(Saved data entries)
-*-*-

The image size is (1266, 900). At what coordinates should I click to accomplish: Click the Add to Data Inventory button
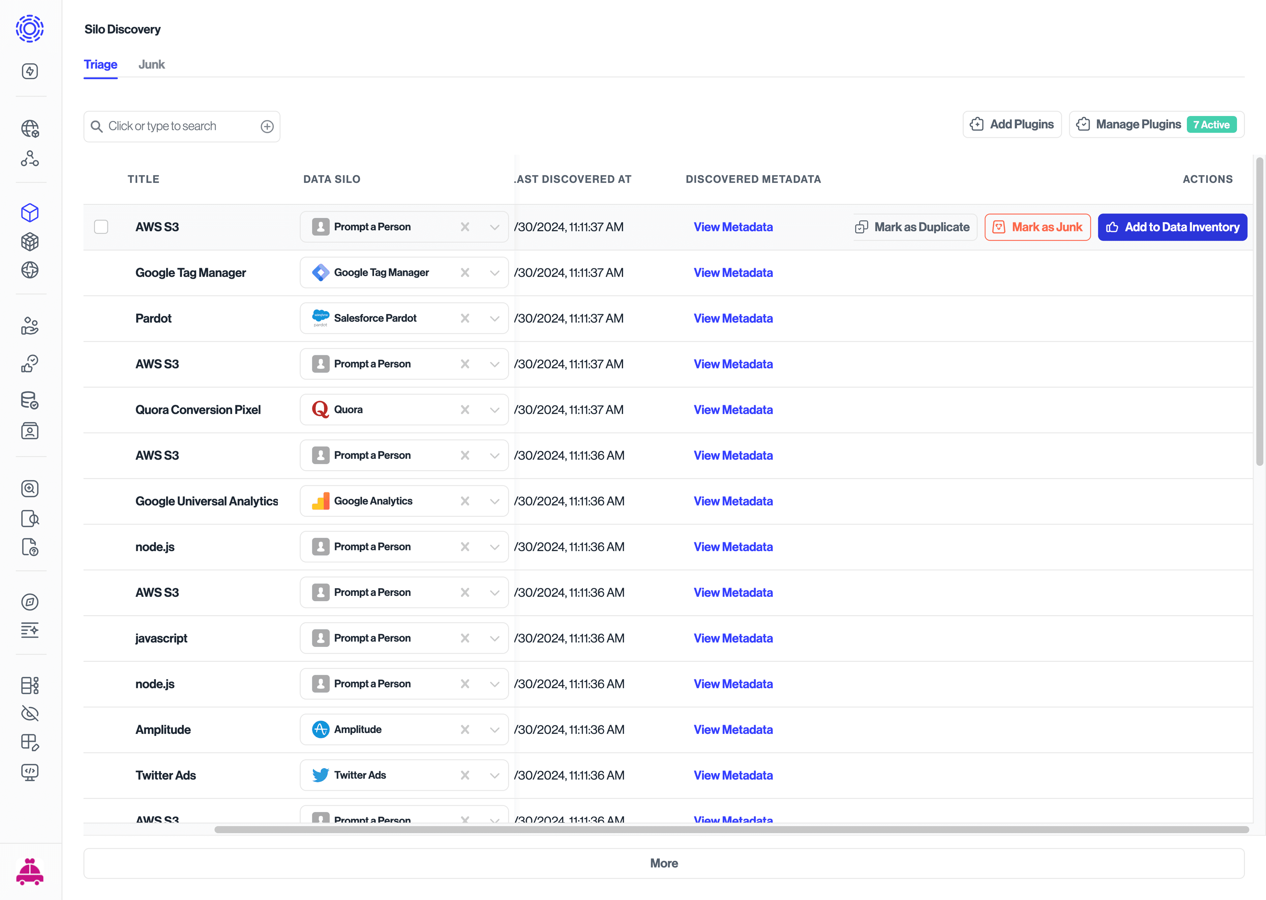[1172, 227]
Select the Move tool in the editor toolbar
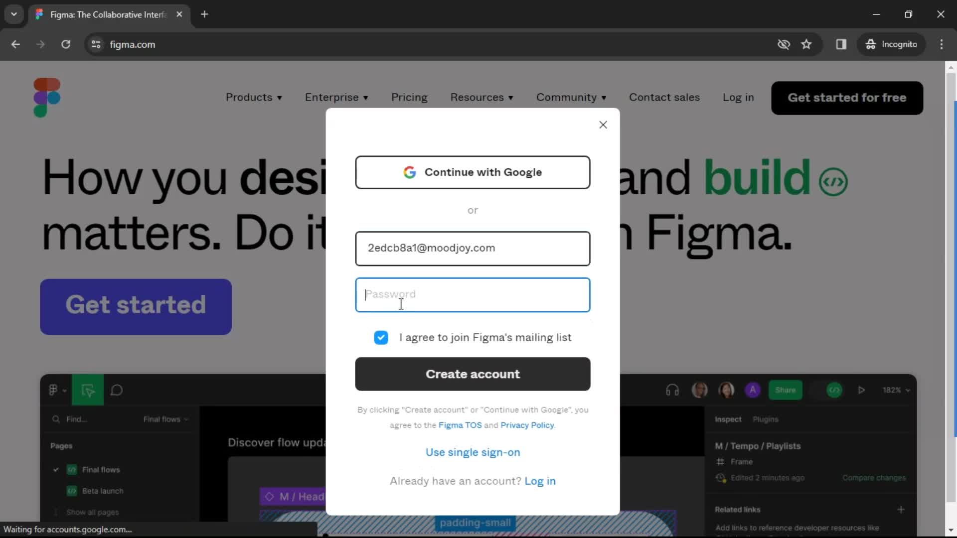The height and width of the screenshot is (538, 957). (x=88, y=390)
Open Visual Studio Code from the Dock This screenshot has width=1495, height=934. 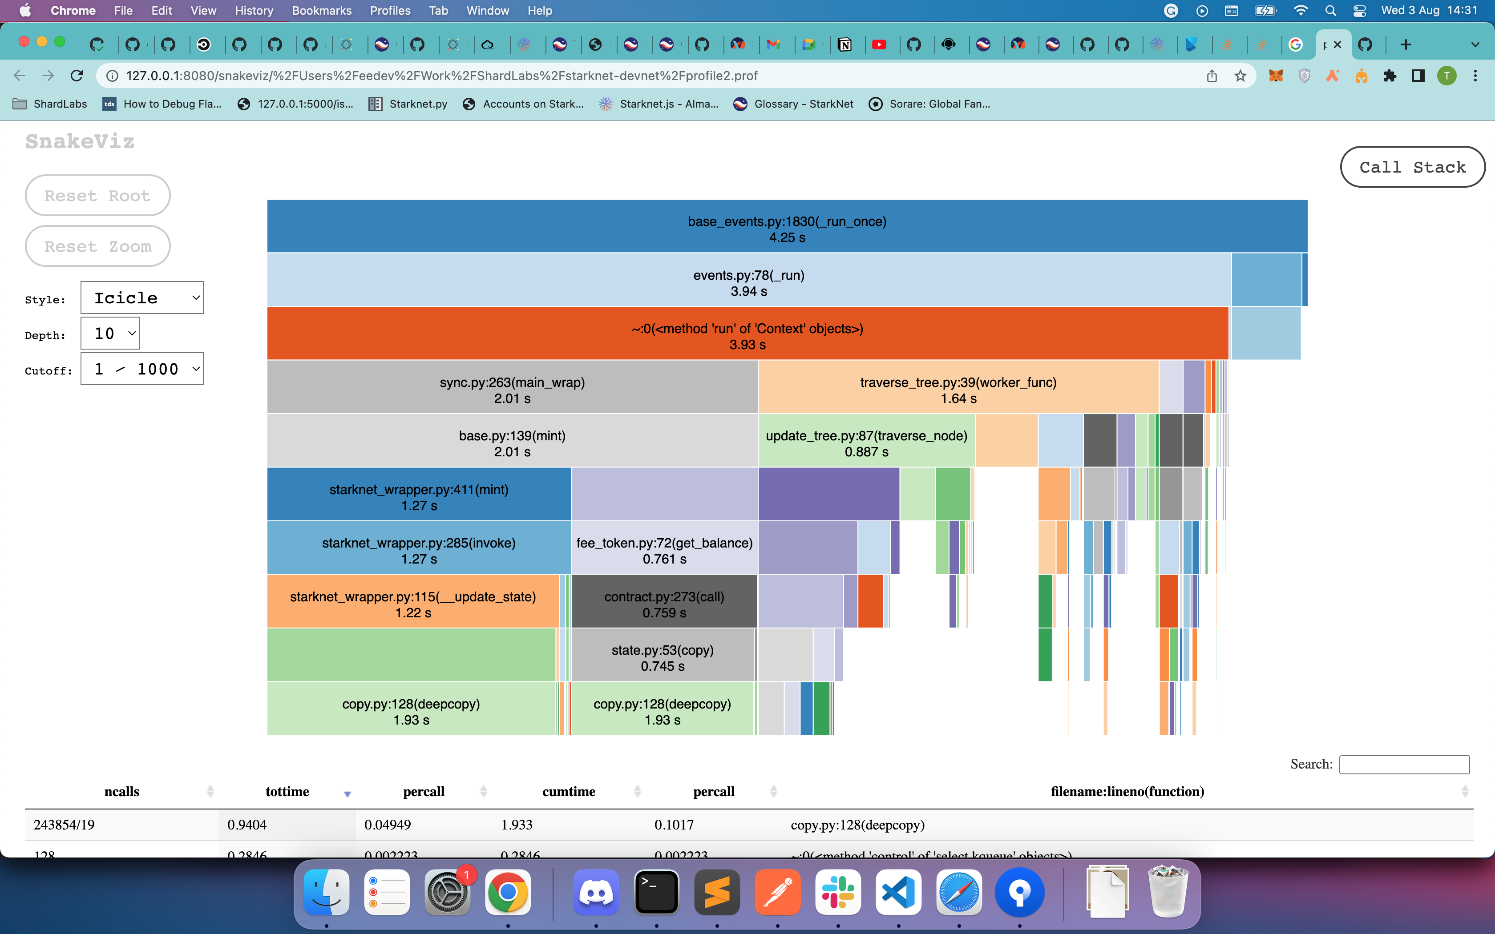898,892
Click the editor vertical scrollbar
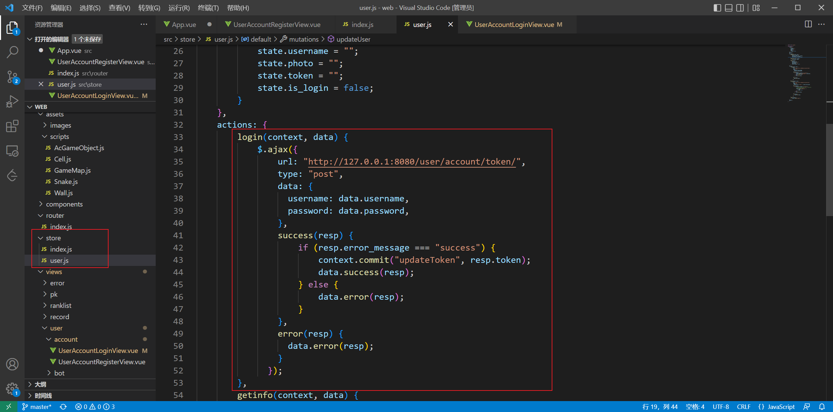The width and height of the screenshot is (833, 412). [829, 171]
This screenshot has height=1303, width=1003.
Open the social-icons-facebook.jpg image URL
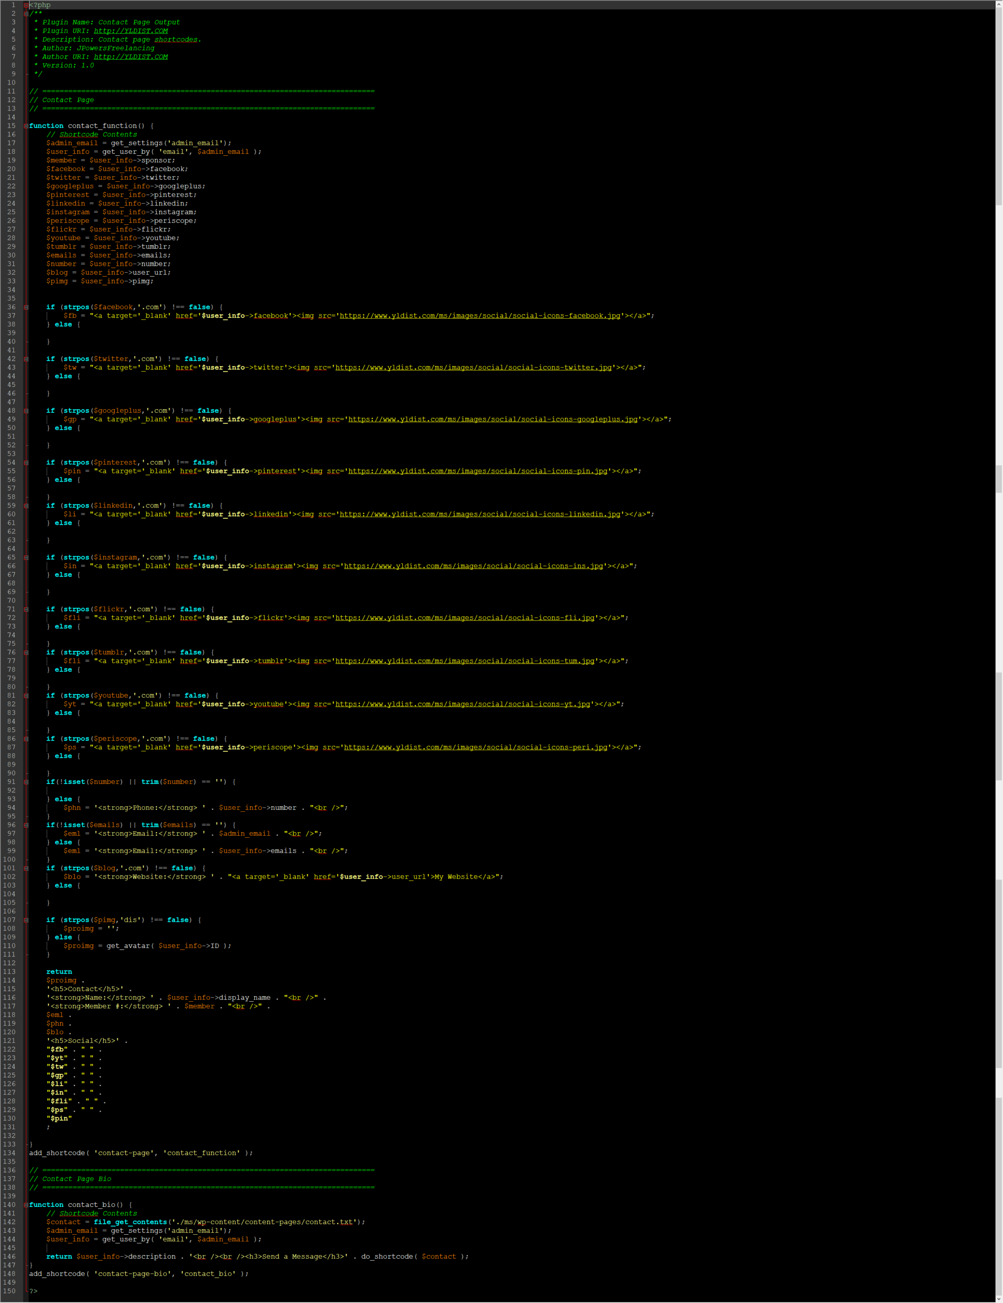tap(480, 316)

-*-*-

## Your objective:
Only one thing is required: an exact printout of the lines from the line containing "This screenshot has height=1303, width=1003." through the last line of the records, pictures excluded.

## Output below:
This screenshot has height=1303, width=1003.
Open the social-icons-facebook.jpg image URL
tap(480, 316)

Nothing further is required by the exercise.